July 8, 2022
A culture of healing sees beyond the smile: I’ve come across many in churches who hide in shame, behind smiles, hard work, even behind ministry. E.g., In this blog post, I wrote about Jack, my former housemate who was known for his smile. Unfortunately, his shame led to suicide, a surprise to his church and his family. We need cultures and churches that see beyond these modern-day fig leaves. In this letter, I want to highlight building cultures of healing on both the seminary and local church level.
The Gospel makes space for holistic healing. This aspect of our vision is baked into everything we teach, train, and write. For example, I spoke to a visiting class of Marriage Family Therapists (MFT) and Master of Divinity (MDiv) students from Fresno Pacific University (FPU) just last week (picture from 2018's class).

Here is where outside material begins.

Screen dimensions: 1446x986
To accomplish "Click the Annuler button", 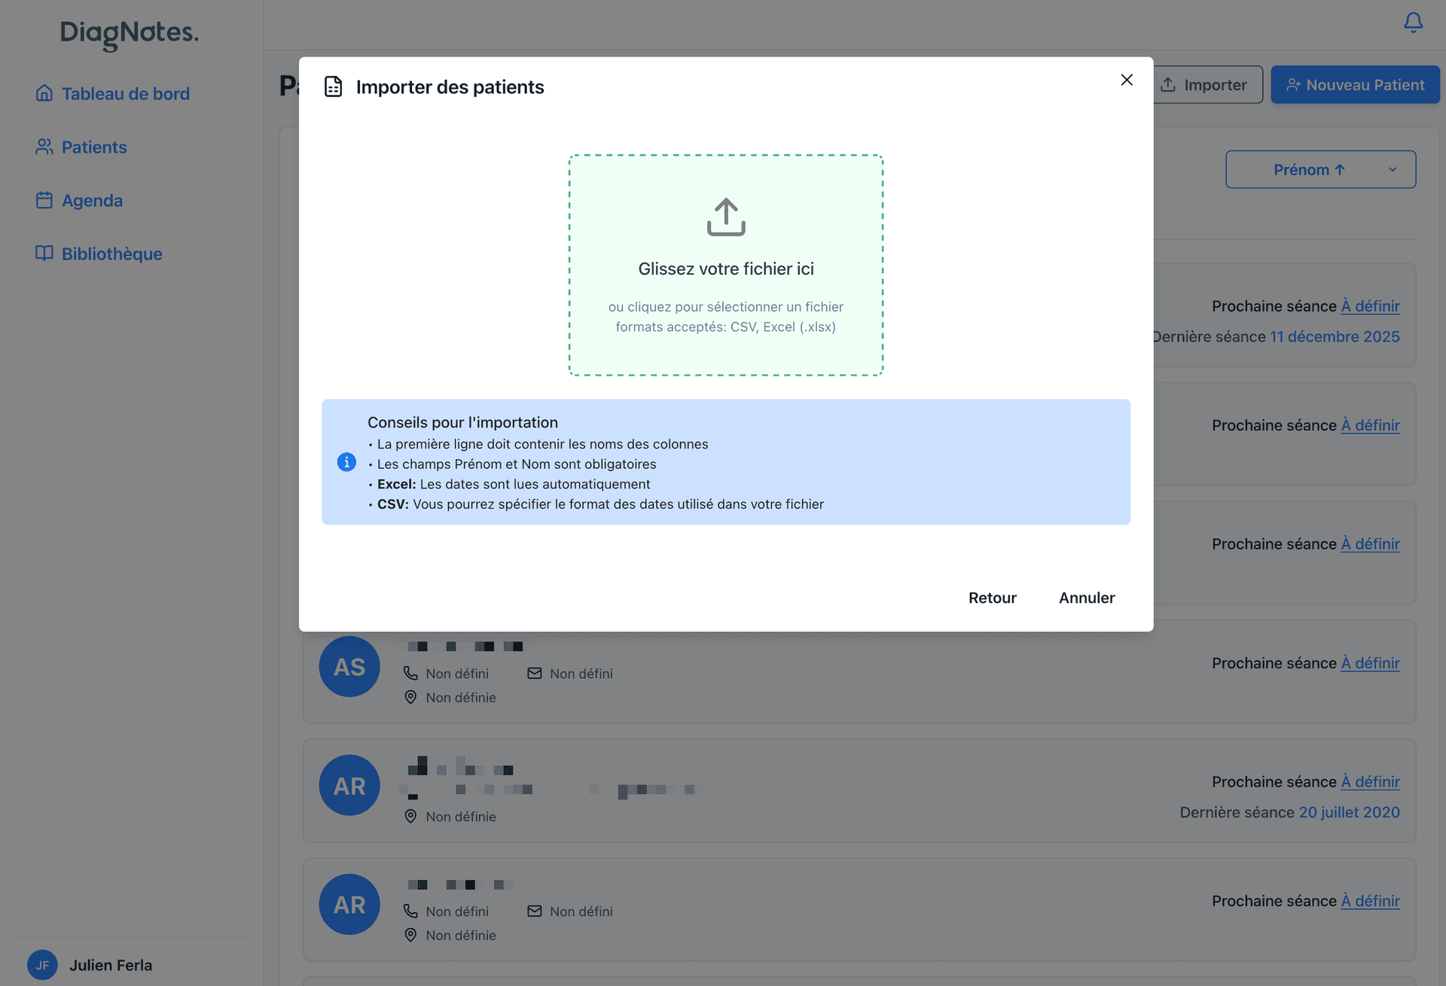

Former board member Sarah Akutagawa who twice taught the class for KR summarized it this way:
“We put together a presentation that thoughtfully explored the integration of ethnicity, theology, and city ministry. In particular, (we) found that the students resonated deeply with themes of embodiment, presence, vulnerability, and identity.”
We believe this interdisciplinary approach brings greater relevance, concreteness, sensitivity, and holism. Another perk of partnering with FPU: our teaching often draws from their theology department because one of their profs (Mark Baker) co-authored the first ever biblical narrative on honor-shame. Through the years, we’ve loved developing relationships with their professors and instructors with this holistic vision in mind.